En janvier 2016, Alisa Piekny – professeure agrégée au Département de biologie de l’Université Concordia – a décortiqué une controverse qui enflammait les milieux scientifiques.

Le débat concernait l’attribution du mérite de la découverte de la technologie d’édition génique CRISPR, dont le nom signifie Clustered Regularly Interspaced Short Palindromic Repeats, c’est-à-dire « courtes répétitions palindromiques groupées et régulièrement espacées ».

L’affaire a commencé lorsqu’Eric Lander, professeur de biologie au MIT, a publié un article dans l’éminente revue scientifique Cell sur l’histoire de la découverte de CRISPR. Or, « The Heroes of CRISPR » négligeait de mentionner que son auteur était impliqué dans une poursuite relative au brevet de cette technologie l’opposant à deux autres scientifiques, Jennifer Doudna et Emmanuelle Charpentier, qui avaient joué un rôle majeur dans son développement.

Non seulement la communauté scientifique a-t-elle contesté cette absence de divulgation de la part d’Eric Lander (et de Cell), mais le chercheur a aussi été accusé de tenter d’effacer les femmes de l’histoire de CRISPR.

Les « héroïnes disparues de CRISPR » ont-elles repris la place qui leur revenait?

En l’honneur de la journée Ada Lovelace pour les femmes en STIM, la Pre Piekny réexamine le scandale ainsi que le degré d’égalité entre les sexes dans le milieu des sciences aujourd’hui.

« Les préjugés sexistes demeurent un problème en science et en technologie. »

Où en est la controverse au sujet de CRISPR aujourd’hui?

Alisa Piekny : La lutte en cours entre le Broad Institute et Berkeley pour le brevet de cette technologie continue de susciter la controverse. Le Broad Institute a récemment obtenu gain de cause en cour, ce qui pourrait avoir des retombées considérables pour de nombreux brevets subséquents, mais Berkeley a fait appel.

Une autre controverse qui attire l’attention, bien qu’elle ne soit pas vraiment nouvelle, concerne les effets hors cible de CRISPR. On ne saisit pas bien l’ampleur de ces effets, laquelle pourrait varier grandement selon la séquence employée, l’organisme, les enzymes, etc.
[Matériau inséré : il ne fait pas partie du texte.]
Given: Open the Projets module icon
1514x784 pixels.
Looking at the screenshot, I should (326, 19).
On reconnaît, je pense, que des effets hors cible peuvent se produire quand on utilise la technologie CRISPR. Dès lors, on peut y apporter des améliorations. C’est pourquoi les Pres Doudna et Charpentier ont mis en garde contre une utilisation trop rapide de cette technologie avant d’en comprendre véritablement les limites. Il y a en effet beaucoup de facteurs à prendre en compte non seulement en matière de sécurité, mais aussi d’éthique, surtout si l’on traite des humains.
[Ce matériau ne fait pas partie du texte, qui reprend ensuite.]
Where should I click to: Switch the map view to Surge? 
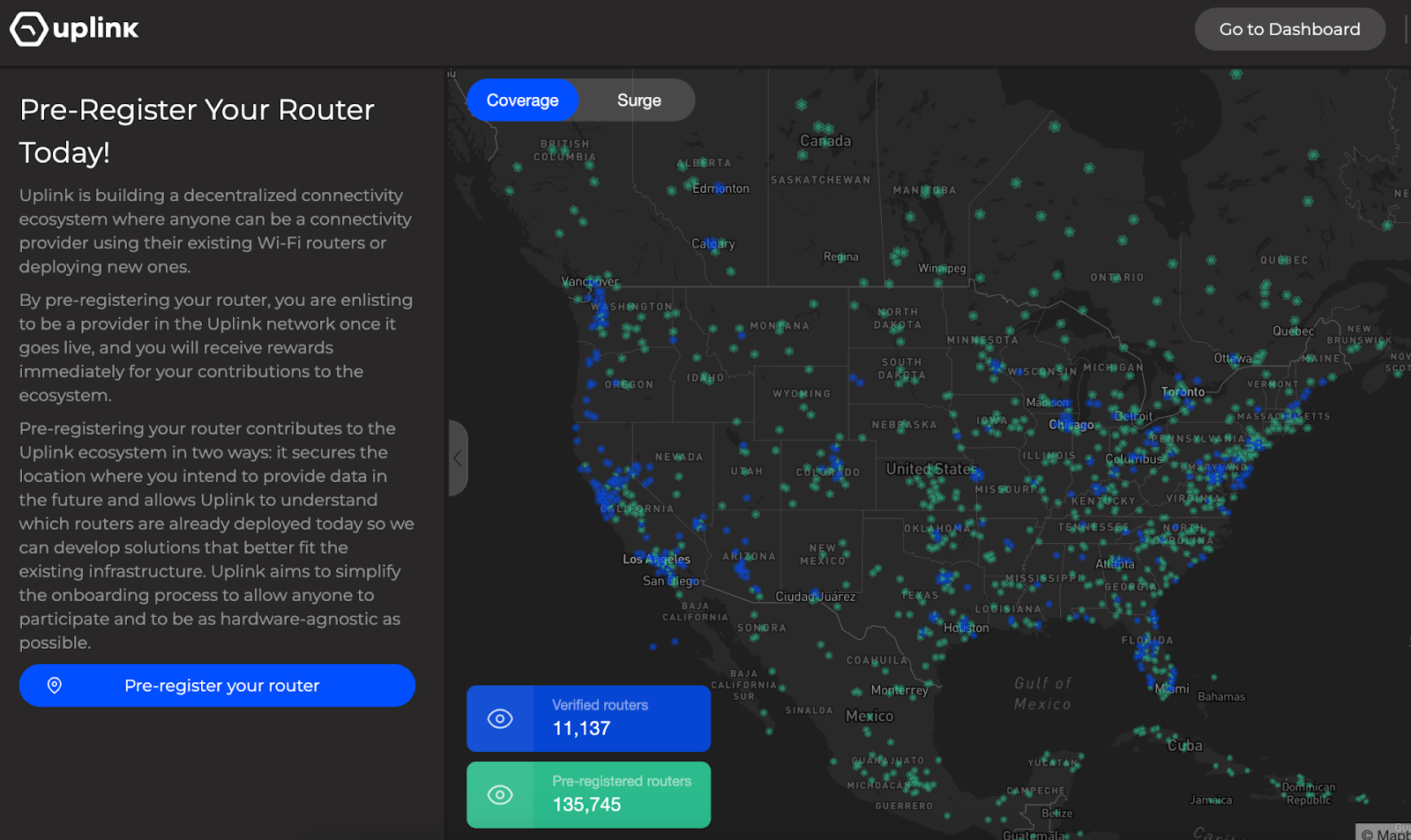(x=638, y=100)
Quand on vous a demandé quelle était votre réaction au sujet des « héroïnes disparues de CRISPR », vous avez répondu que vous n’étiez pas surprise. Qu’en est-il maintenant?

AP : Je continue de penser que la reconnaissance des contributions importantes au développement de la technologie CRISPR va plus loin, parce qu’elle souligne également le fait que nombre de femmes ont souvent vu leur apport à la science passer aux oubliettes. Il s’agit d’un problème qui remonte à des dizaines d’années, voire à des siècles.

Je crois qu’on s’efforce de reconnaître que le problème existe et de trouver des moyens de le combattre. Par exemple, j’ai parlé à plusieurs collègues qui participent à l’organisation de conférences et qui prennent soin d’être plus inclusifs quant aux personnes qu’ils invitent à présenter leurs recherches.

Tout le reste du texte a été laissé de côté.